Isn't there an obvious way to accomplish the same thing with just SQL?
Somehow
I just can't see it.


You need a self-join:

SELECT CONCAT(firstName.value, ' ', lastName.value) AS FullName
FROM myTable AS firstName INNER JOIN myTable AS lastName
ON firstName.user = lastName.user AND firstName.fieldid = 1 AND
lastName.fieldid = 2

However, I'm assuming you have more than just these two fields. You'll find
that you need as many joins as you have fields (minus one) if you store the
fields the way you're storing them. That is, if you need to retrieve all
fields for a given user in one query.

The design you're using is called Entity-Attribute-Value, or EAV. It's
often criticized because it doesn't scale well, and lacks referential
integrity. Aside from the lots-of-joins problem described above, here's
another problem: how can you make sure a given field has a value for each
user?

In a standard table design, you can make the field "NOT NULL" and any
attempt to INSERT or UPDATE the record without supplying a value for that
field results in an error.

In the EAV design, there's no way to enforce it, except by a comparatively
expensive task of querying for the field for that user and making your
application raise an error if the field is absent. Querying must be done
using an outer join:

SELECT CONCAT('User ID ', u.user, ' has no last name!') AS errorString
FROM myTable AS u LEFT OUTER JOIN myTable AS lastName
ON u.user = lastName.user AND lastName.fieldid = 2
WHERE lastName.fieldid IS NULL

Repeat the above test for all mandatory fields.

See also:
http://ycmi.med.yale.edu/nadkarni/In...%20systems.htm
http://classweb.gmu.edu/kersch/inft8...son/JAMIA5.pdf

Regards,
Bill K.
Mar 24 '06 #2
In article <e0********@enews2.newsguy.com>, "Bill Karwin" <bi**@karwin.com> wrote:
"Larry" <no***@none.com> wrote in message
news:4r*****************@tornado.socal.rr.com.. .
OK, I'm just learning MySQL, or at least trying to. I have a table with

big snip
See also:
http://ycmi.med.yale.edu/nadkarni/In...%20systems.htm
http://classweb.gmu.edu/kersch/inft8...son/JAMIA5.pdf

Regards,
Bill K.


Bill, thanks so very much for the informative lesson. I'll definitely check
out the links. I understand what you mean about the structure. As I said I'm a
novice at this, and was trying to keep my login table as compact as possible
and yes there is other info in this table which for most users will be blank,
which is OK, so I was trying to conserve total size.

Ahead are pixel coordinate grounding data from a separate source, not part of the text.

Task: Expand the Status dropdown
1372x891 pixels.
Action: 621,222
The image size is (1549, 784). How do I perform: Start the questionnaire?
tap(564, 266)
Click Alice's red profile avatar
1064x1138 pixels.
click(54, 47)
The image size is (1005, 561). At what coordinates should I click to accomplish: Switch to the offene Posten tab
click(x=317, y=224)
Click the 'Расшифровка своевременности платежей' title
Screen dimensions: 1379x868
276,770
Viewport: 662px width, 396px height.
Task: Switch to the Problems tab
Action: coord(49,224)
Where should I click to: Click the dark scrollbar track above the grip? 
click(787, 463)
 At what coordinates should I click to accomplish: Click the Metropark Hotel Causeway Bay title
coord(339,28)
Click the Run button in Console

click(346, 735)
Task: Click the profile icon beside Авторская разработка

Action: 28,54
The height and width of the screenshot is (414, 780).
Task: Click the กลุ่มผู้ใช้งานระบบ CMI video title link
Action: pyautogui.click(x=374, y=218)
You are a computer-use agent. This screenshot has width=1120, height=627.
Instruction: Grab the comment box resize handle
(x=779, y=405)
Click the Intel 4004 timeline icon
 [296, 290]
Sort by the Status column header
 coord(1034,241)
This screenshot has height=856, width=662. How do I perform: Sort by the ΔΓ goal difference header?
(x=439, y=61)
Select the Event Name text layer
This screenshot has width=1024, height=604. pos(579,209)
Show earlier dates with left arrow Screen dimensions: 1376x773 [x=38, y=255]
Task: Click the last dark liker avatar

One learns as one goes, thanks for the lesson!

Larry
Mar 24 '06 #3
Larry wrote:
In article <e0********@enews2.newsguy.com>, "Bill Karwin" <bi**@karwin.com> wrote:
"Larry" <no***@none.com> wrote in message
news:4r*****************@tornado.socal.rr.com. ..
OK, I'm just learning MySQL, or at least trying to. I have a table with


big snip

See also:
http://ycmi.med.yale.edu/nadkarni/In...%20systems.htm
http://classweb.gmu.edu/kersch/inft8...son/JAMIA5.pdf

Regards,
Bill K.

Bill, thanks so very much for the informative lesson. I'll definitely check
out the links. I understand what you mean about the structure. As I said I'm a
novice at this, and was trying to keep my login table as compact as possible
and yes there is other info in this table which for most users will be blank,
which is OK, so I was trying to conserve total size.


When you think about total size, what takes more total space?

1, 1, bob, some, more, data, here,
1 2 smith ,,,,

or
1, bob, smith, some, more, data, here,

??? :) One thing to remember each record will have so many bytes of
record overhead. in this case you saving one byte in the record plus
n-bytes in the index.

Short double records > single record


One learns as one goes, thanks for the lesson!

Larry


Yes, but these are also the lessons you remember :)
Mar 25 '06 #4
I want to concatenate the first and last names and update the firstname fields with the full name throughout the whole table ... Isn't there an obvious way to accomplish the same thing with just SQL?
Yup ... I had a similar situation recently and found that the following worked just fine for me ... I know my post is a little late, but perhaps it may help someone else in the future :)

UPDATE ContactsDatabase SET FirstName = CONCAT(FirstName,LastName)

... of course, you need to replace the DB name and field names with your own.